Fałszywy bileter we wrocławskim tramwaju
Opisywane tu wydarzenie miało miejsce w tramwaju linii 31. Osoba podająca się za kontrolera biletów skanowała karty płatnicze pasażerów, rzekomo za pomocą terminala, który to finalnie okazał się być zwykłym smartfonem. Na kartach płatniczych we Wrocławiu kodowanie są bilety komunikacji miejskiej – stąd taka nietypowa forma „kontroli”.
Pasażerowie dość szybko zorientowali się, że mają do czynienia z oszustem, od którego wyczuwalna była woń alkoholu. Fałszywego kontrolera ujęli, a do tramwaju wezwano policję. Funkcjonariusze Komendy Miejskiej Policji we Wrocławiu podali, że żaden z pasażerów nie został poszkodowany.
Służby przypomniały, że prawdziwi kontrolerzy biletów mają identyfikatory zgodne ze wzorem oraz uniformy sygnowane logiem MPK Wrocław. Ponadto, dysponują charakterystycznymi terminalami większymi od płatniczych.

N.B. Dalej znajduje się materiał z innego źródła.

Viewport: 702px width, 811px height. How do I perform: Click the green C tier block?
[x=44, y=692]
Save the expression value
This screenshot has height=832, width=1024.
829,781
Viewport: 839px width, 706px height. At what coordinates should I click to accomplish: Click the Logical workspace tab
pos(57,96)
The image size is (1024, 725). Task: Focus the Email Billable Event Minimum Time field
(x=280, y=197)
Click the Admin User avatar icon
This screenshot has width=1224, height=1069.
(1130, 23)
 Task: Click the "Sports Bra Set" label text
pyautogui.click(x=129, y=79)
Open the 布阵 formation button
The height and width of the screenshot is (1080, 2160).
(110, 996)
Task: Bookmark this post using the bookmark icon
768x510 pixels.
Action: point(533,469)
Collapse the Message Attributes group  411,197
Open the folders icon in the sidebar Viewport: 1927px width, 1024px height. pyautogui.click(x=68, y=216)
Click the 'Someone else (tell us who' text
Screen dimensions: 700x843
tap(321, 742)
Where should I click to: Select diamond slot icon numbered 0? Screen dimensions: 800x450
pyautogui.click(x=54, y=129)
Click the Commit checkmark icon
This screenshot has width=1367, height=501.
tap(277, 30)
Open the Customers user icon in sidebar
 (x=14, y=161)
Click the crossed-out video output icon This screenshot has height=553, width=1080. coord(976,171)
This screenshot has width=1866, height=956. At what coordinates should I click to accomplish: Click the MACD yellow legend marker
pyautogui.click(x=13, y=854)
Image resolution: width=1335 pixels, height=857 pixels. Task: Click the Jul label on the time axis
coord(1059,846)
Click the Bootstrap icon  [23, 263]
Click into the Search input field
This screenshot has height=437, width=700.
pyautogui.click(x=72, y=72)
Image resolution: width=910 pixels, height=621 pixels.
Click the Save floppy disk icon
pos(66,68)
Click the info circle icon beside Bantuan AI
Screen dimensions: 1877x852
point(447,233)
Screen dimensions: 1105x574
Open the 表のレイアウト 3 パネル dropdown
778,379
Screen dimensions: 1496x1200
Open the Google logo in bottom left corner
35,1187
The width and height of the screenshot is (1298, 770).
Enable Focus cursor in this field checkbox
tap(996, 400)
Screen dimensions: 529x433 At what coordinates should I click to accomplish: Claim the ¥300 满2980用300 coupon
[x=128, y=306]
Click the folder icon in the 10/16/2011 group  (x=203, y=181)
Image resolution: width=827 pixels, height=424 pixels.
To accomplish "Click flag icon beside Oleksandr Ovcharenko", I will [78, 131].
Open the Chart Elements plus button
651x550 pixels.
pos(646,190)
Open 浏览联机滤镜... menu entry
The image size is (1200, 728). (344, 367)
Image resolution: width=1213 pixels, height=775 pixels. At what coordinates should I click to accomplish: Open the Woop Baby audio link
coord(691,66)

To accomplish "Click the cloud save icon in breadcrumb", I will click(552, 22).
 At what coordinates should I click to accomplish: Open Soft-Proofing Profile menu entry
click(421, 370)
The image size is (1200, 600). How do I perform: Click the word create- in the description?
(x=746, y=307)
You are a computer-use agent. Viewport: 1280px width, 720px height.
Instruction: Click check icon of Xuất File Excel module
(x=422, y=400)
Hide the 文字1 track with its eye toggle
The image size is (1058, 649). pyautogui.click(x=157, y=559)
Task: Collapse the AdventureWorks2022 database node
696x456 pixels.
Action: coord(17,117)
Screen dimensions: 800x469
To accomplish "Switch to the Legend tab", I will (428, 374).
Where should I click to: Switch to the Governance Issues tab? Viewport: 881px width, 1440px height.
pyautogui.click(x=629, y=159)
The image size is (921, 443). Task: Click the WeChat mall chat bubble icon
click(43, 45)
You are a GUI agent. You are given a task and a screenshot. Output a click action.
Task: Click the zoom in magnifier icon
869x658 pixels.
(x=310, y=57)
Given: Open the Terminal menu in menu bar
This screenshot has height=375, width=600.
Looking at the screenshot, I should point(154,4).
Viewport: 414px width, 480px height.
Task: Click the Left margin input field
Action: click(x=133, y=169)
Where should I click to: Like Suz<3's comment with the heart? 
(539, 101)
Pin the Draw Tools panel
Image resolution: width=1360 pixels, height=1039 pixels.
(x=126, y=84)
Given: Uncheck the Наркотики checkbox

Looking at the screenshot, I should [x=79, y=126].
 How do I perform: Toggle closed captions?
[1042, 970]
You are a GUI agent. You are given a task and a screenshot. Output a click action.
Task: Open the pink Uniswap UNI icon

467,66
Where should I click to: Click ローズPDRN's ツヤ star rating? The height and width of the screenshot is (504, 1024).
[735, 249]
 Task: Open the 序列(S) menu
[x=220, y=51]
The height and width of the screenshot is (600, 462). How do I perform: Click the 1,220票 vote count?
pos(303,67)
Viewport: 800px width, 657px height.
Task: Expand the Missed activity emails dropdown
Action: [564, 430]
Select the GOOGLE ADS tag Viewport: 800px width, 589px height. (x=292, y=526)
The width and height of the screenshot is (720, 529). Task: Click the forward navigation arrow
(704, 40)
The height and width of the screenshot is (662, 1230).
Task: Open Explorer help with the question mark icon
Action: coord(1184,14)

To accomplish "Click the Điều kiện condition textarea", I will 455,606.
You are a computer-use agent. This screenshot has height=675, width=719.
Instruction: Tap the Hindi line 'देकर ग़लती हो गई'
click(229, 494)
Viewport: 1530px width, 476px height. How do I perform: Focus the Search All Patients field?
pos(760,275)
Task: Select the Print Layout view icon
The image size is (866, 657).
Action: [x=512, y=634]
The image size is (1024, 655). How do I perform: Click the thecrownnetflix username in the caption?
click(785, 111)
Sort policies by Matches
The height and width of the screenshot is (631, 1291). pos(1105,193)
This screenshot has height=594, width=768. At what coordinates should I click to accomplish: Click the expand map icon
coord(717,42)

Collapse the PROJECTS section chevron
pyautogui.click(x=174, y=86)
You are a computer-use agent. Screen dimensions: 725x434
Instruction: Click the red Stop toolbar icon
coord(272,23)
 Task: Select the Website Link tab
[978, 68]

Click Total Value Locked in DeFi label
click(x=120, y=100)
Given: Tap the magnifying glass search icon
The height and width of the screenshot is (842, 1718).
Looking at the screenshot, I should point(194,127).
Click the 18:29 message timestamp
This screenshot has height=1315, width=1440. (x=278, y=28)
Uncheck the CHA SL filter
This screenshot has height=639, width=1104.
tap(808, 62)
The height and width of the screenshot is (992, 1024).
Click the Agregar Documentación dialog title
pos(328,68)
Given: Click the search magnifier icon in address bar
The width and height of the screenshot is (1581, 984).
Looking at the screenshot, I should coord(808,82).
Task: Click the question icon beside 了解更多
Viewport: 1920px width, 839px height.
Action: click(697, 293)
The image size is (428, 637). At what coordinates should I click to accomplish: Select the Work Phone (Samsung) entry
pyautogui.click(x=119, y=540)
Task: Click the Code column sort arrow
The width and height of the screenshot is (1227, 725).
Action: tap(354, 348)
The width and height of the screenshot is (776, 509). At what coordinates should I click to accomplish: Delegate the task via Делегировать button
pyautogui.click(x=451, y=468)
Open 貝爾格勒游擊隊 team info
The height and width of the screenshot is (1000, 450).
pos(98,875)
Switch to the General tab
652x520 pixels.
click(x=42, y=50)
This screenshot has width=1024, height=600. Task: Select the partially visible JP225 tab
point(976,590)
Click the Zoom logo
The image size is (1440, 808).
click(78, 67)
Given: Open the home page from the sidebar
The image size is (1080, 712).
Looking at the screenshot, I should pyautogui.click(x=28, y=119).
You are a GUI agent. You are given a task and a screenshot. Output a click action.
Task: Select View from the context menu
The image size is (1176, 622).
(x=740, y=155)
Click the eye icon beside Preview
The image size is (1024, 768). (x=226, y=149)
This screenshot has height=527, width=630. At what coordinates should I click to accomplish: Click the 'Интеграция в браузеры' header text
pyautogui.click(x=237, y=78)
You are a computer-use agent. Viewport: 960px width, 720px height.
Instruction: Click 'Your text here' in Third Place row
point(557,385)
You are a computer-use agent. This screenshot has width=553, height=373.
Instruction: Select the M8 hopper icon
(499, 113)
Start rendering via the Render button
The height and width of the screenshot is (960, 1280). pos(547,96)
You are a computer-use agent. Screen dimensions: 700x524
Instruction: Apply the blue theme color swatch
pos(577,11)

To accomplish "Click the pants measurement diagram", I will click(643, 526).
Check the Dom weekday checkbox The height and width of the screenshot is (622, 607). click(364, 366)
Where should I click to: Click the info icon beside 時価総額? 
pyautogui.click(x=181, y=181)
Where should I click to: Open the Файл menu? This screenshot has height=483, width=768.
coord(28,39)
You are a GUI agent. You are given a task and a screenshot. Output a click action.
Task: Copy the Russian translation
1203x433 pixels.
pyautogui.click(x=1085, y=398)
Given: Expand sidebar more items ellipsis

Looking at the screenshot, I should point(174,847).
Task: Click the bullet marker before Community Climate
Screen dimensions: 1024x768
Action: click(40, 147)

Bilet na karcie płatniczej? Jak to działa
We Wrocławiu od 2018 roku da się przechowywać bilet komunikacyjny na swojej karcie płatniczej. Do zakupu biletu w kasowniku da się użyć dowolnej karty z czipem zbliżeniowym. Kontroler podczas sprawdzania karty za pomocą odpowiedniego urządzenia nie odczytuje żadnych informacji kodowanej w karcie (numeru PIN, środków na koncie itp). Sprawdza tylko informację o tokenie potwierdzającym zakup biletu. Żadne wrażliwe dane nie trafiają do MPK Wrocław.